■ **PROVIDED RECORDS**:
■ ■ ■ ■ ■ ■ ■

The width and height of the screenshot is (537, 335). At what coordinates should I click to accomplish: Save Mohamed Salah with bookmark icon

■ ■ ■ ■ ■ ■ ■

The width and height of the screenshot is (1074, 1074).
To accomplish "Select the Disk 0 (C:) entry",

■ ■ ■ ■ ■ ■ ■

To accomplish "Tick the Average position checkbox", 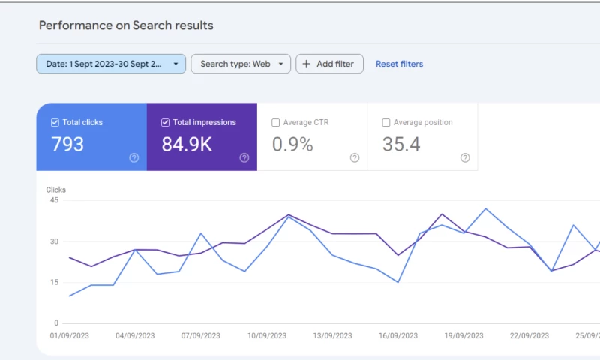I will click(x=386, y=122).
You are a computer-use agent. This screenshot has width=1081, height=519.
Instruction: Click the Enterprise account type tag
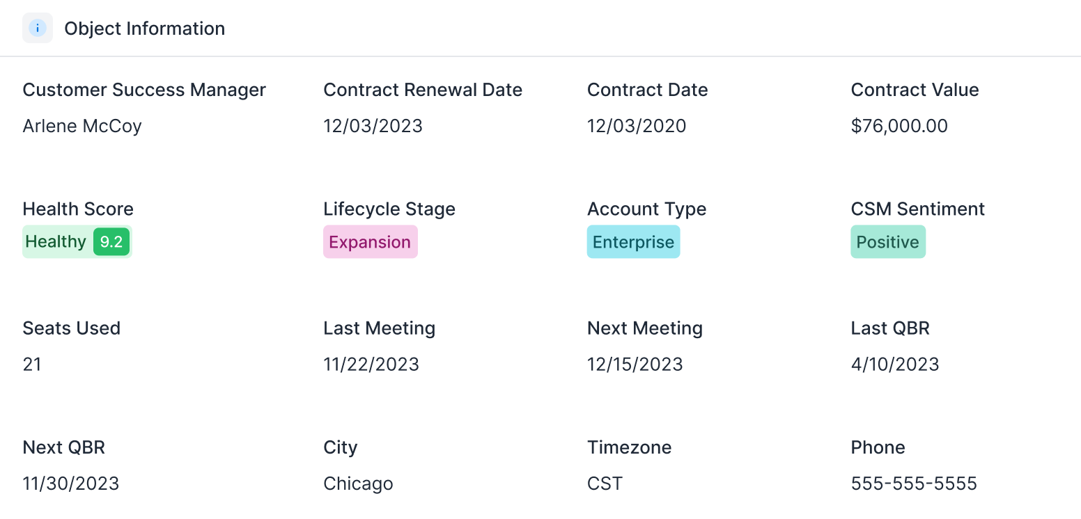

■ ■ ■ ■ ■ ■ ■

■ **DESCRIPTION OF THE TASK**:
Find the word "width" in the listing and copy each line that contains it.

■ **FINISHED EXERCISE**:
The width and height of the screenshot is (537, 335). At what coordinates should I click to accomplish: Save Mohamed Salah with bookmark icon
The width and height of the screenshot is (1074, 1074).
You are a computer-use agent. This screenshot has width=1081, height=519.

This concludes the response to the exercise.